Clément Dussart, archiviste paléographe, enquête sur les inscriptions en caractères latins laissées par des pèlerins venus en Terre Sainte au Moyen-Âge. Du Saint-Sépulcre à la Nativité, plongée dans ce monde encore inexploré, où les histoires individuelles racontent la plus grande.


Un chercheur sachant chercher… a toujours une lampe à la main. Clément Dussart fait jouer l’inclinaison du faisceau de lumière, révélant les aspérités de tout un pan de mur d’une salle désaffectée du couvent arménien de la basilique de la Nativité à Bethléem. Peut-être un pèlerin y a-t-il laissé une inscription, gravé son nom ?

Son œil exercé fait vite le tri parmi les détails qui se détachent : pas de graffitis sur cette zone. S’il en trouvait un, ce serait une découverte inédite. Pour être sûr de passer chaque centimètre carré de l’espace au peigne de son expertise, il n’hésite pas à escalader les monticules de gravats entreposés dans la salle voûtée.

Indiana Jones a du style dans son pantalon vermeil. Son enthousiasme est palpable : « Une partie du défi, c’est de déchiffrer des choses jamais déchiffrées avant. » Doctorant à l’Université de Poitiers et membre du projet Graph-East, Clément Dussart dédie sa thèse à l’écriture dans les Lieux saints, avec un focus sur les inscriptions en alphabet latin laissées par les pèlerins venus en Terre Sainte entre le XIe et le XVIe siècle. Et le monde à explorer est vertigineux.

Considérés comme du pur vandalisme, les graffiti sont longtemps restés ignorés par la recherche. C’est seulement récemment, parallèlement au développement du street art, que les historiens ont compris la richesse qui se cachait derrière ces pratiques scripturales, qui prennent un sens tout particulier dans les lieux de pèlerinages.

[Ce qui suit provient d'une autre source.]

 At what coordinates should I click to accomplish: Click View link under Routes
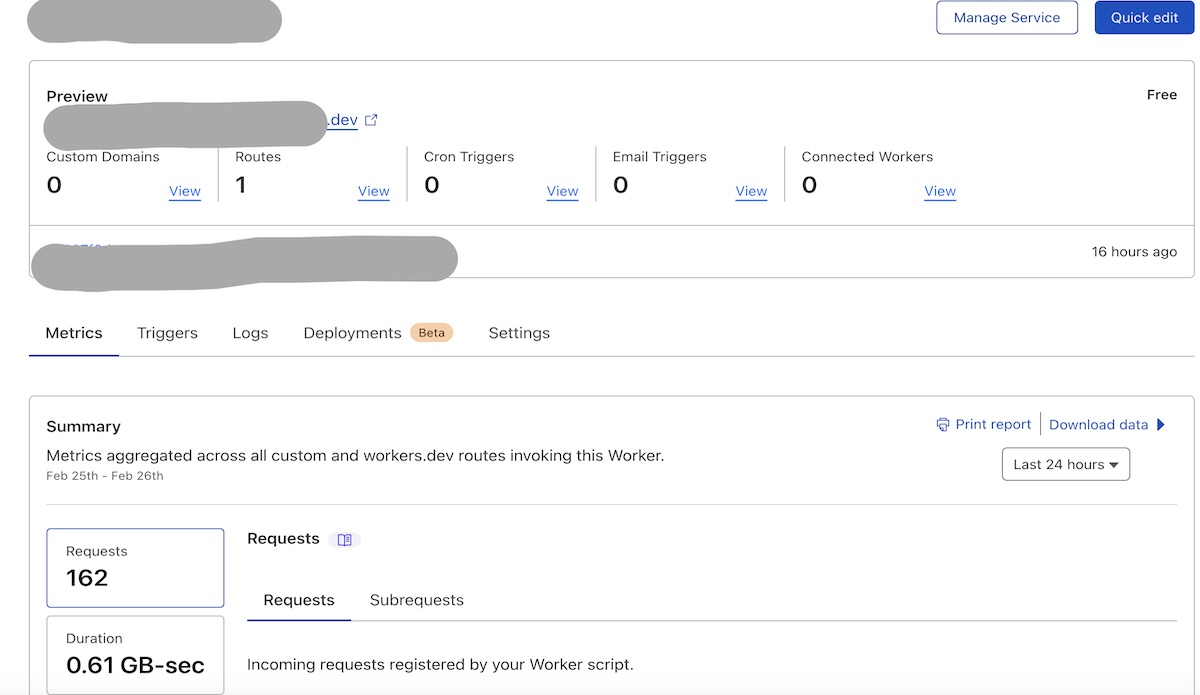(x=373, y=191)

Parmi tous les sanctuaires de Terre Sainte, la basilique de la Nativité est celui où on en a retrouvé le plus. “Si l’acte de graver n’était pas autorisé, il n’y en aurait pas autant, et pas d’aussi bonne facture”, souligne Estelle Ingrand, épigraphiste médiéviste responsable de l’ERC Graph-East. Des mains dévotes en ont laissé sur les colonnes, les murs ; gravés, écrits en caractères latins, arabes, grecs ou arméniens… L’enchevêtrement d’époques et d’alphabets est tel que leur identification est complexe.

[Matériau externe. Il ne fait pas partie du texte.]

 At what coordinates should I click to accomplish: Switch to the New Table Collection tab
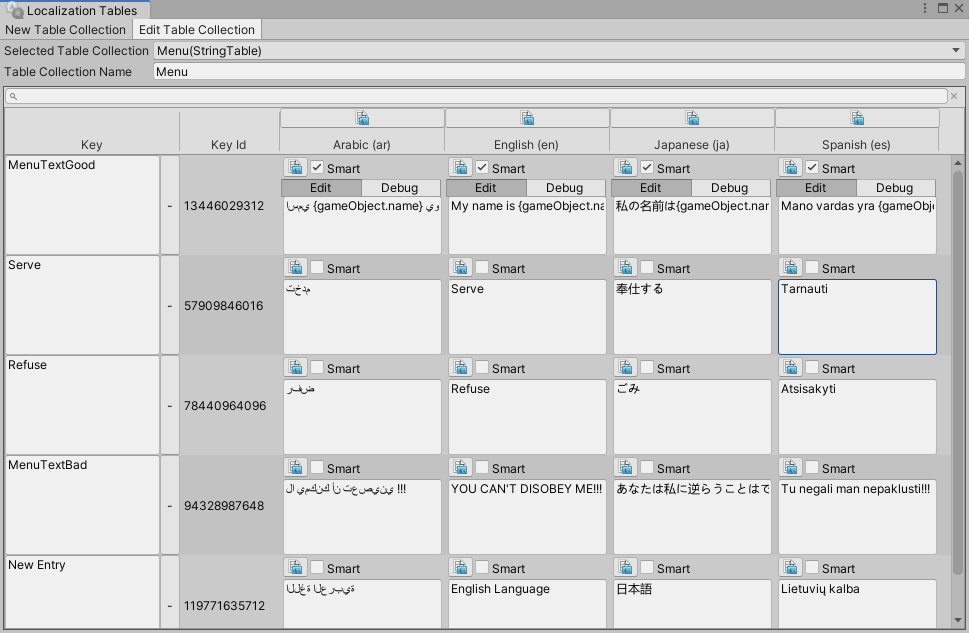tap(65, 29)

Les seuls travaux qui existent sur le sujet remontent au milieu du XXe siècle. Le franciscain Emérico Vicente Juhász a, en 1949 et 1950, répertorié 36 armoiries et 70 inscriptions en caractères latins. “C’est très parcellaire. Il y en a des centaines d’autres. Mais à l’époque les colonnes étaient encrassées et les techniques de relevés étaient différentes”, souligne Clément Dussart, qui s’est donc lancé dans la fastidieuse tâche de l’inventaire exhaustif, nécessaire à la compréhension globale du phénomène et de ses implications, dans trois églises : le Saint-Sépulcre, la Nativité, et celle de Ramleh.

À Jérusalem de mars à septembre 2022, le doctorant a pu bénéficier de meilleures conditions de travail que son prédécesseur : une basilique de la Nativité entièrement restaurée et des technologies numériques d’une grande aide dans l’analyse des graffiti les plus petits.

Un œil aiguisé

Ses yeux sont son meilleur outil. Là où le commun des mortels ne distingue qu’un entremêlât de lignes brouillonnes, Clément déchiffre des lettres, des phrases et parfois même des textes. “On arrive à voir les caractères parce qu’ils viennent rompre les lignes formées par le travail de la pierre”, explique humblement le doctorant, archiviste paléographe de formation.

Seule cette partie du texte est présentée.